> **Written request**
Reproduce the listing below line for line without any changes, and leave the pictures out of your answer.

_____

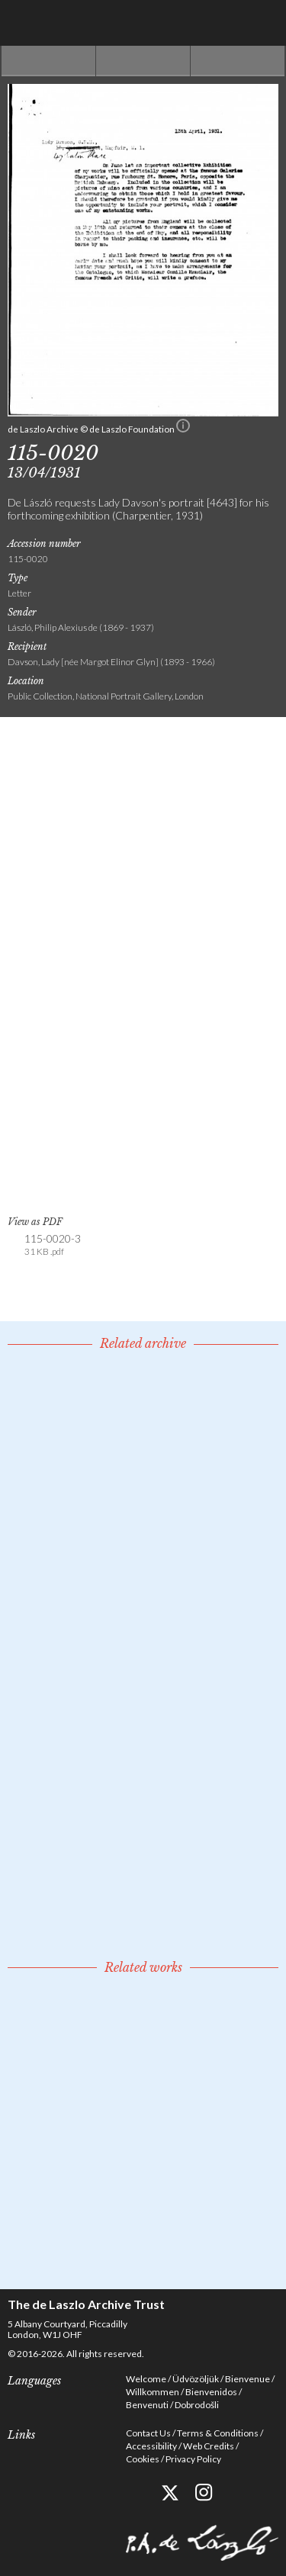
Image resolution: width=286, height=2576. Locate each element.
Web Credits (208, 2446)
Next (237, 61)
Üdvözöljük (195, 2379)
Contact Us (148, 2433)
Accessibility (151, 2446)
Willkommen (152, 2392)
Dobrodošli (197, 2404)
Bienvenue (247, 2379)
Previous (48, 61)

_____

> **Finished answer**
Image resolution: width=286, height=2576. Locate each element.
Web Credits (208, 2446)
Next (237, 61)
Üdvözöljük (195, 2379)
Contact Us (148, 2433)
Accessibility (151, 2446)
Willkommen (152, 2392)
Dobrodošli (197, 2404)
Bienvenue (247, 2379)
Previous (48, 61)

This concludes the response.